In reality, the Queen had actually placed her prized jewellery in a wooden chest and passed it on to Florimond Claude, Comte de Mercy Argenteau, an Austrian diplomat and loyal retainer to the queen. The collection was smuggled out of France and made it safely into the hands of the Austrian Emperor (Marie Antoinette’s nephew), before being passed back to Marie-Therese, the last surviving child of the French monarchy.
The collection remained in the possession of Marie Antoinette’s heirs, unseen to the public for 200 years, until it resurfaced on the auction block in 2018. That year, Sotheby’s held what it dubbed “one of the most important royal jewellery collections ever to appear on the market”.
The jewellery sold for millions at the auction. A large diamond-and-pearl pendant fetched over US$36 million (S$47.9 million), setting the world record for a pearl sold at auction. The collection also had a monogram ring bearing the initials MA, which had a lock of the queen’s hair encased.
In total, ten pieces of Marie Antoinette's jewellery raked in over US$40 million at the auction.
SO, IS THE LUPIN NECKLACE BASED ON FACT OR FICTION?
It’s actually a mix of both. There was indeed an important diamond necklace in the history of Marie Antoinette, but it was never owned by the Queen and in fact, led to her demise.
In 1772, King Louis XV commissioned an outlandish diamond necklace from Parisian jewellers Boehmer and Bassenge as a gift to his mistress. It was reportedly made out of 647 individual diamonds for a combined weight of 2,800 carats.
But before the necklace could be completed, the King passed away. Left with a necklace with no buyer, the jewellers approached King Louis XVI years later, hoping his wife, Marie Antoinette, would take a liking to it. Unfortunately, she did not, preferring instead to spend the money on battleships.
Enter Jeanne La Motte, a con artist and illegitimate descendant of King Henri II of France who had been slowly climbing up the royal ranks. She made the acquaintance of the Cardinal de Rohan, a member of one of France’s most distinguished royal families. The Cardinal aspired to be a minister in the royal court, but had fallen out of favour with Marie Antoinette.
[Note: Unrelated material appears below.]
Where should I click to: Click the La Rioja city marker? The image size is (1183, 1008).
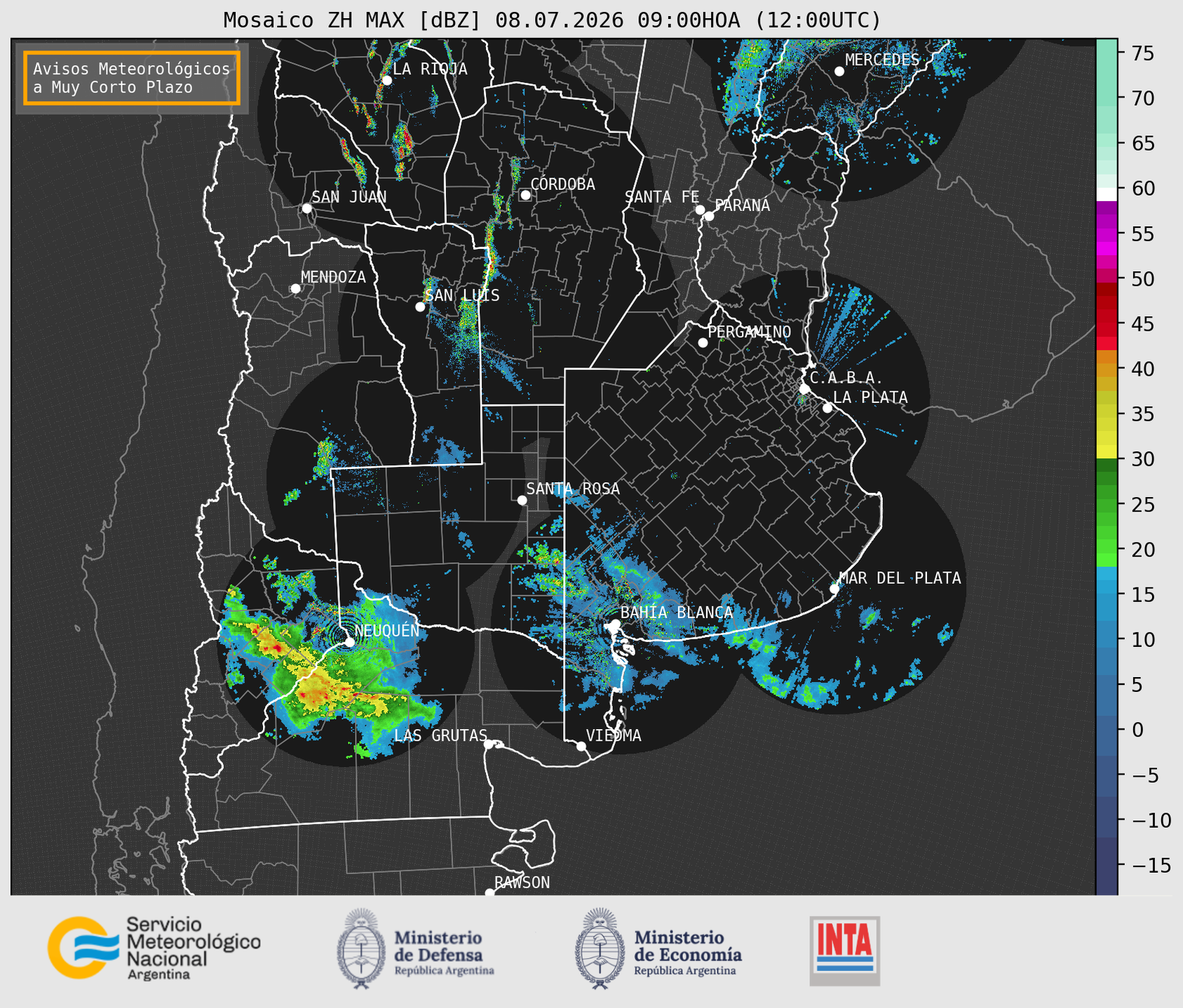(386, 80)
Through a series of forged letters, La Motte ends up tricking the Cardinal into thinking that Marie Antoinette was interested in the necklace. Determined to gain the queen’s favour, Rohan meets with the jewellers and agrees to pay for the necklace in instalments. He gives the necklace to La Motte to pass on to the Queen. Of course, this was all part of La Motte’s scam, and she takes the necklace to her husband, who takes apart the necklace and sells off the individual stones. The jewellers were never paid.
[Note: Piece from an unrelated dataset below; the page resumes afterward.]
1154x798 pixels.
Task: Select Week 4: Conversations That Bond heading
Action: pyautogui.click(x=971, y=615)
The Cardinal was arrested and a sensational trial followed. He was eventually declared innocent and La Motte was arrested and judged.
Although historians believe Marie Antoinette was blameless, the public believed that the Queen had been involved in the scam to cheat the jewellers and the Cardinal, whom she detested. The Queen’s popularity suffered a huge decline, and her reputation never recovered.
The necklace was said to have sparked the French Revolution and a few years later, Marie Antoinette faced the guillotine on accounts of treason, nine months after the King was executed. Her death signified the end of the French monarchy.
The necklace in Lupin is indeed based loosely on this diamond necklace, with several similarities including the fact that both had been broken up and their gems scattered all over the world.
But the real diamond necklace was never recovered, nor had it ever been in the hands of a wealthy family, nor ever displayed at the Louvre.
What happens to the necklace in Lupin in the end? Well, you'll just have to stream the series to find out.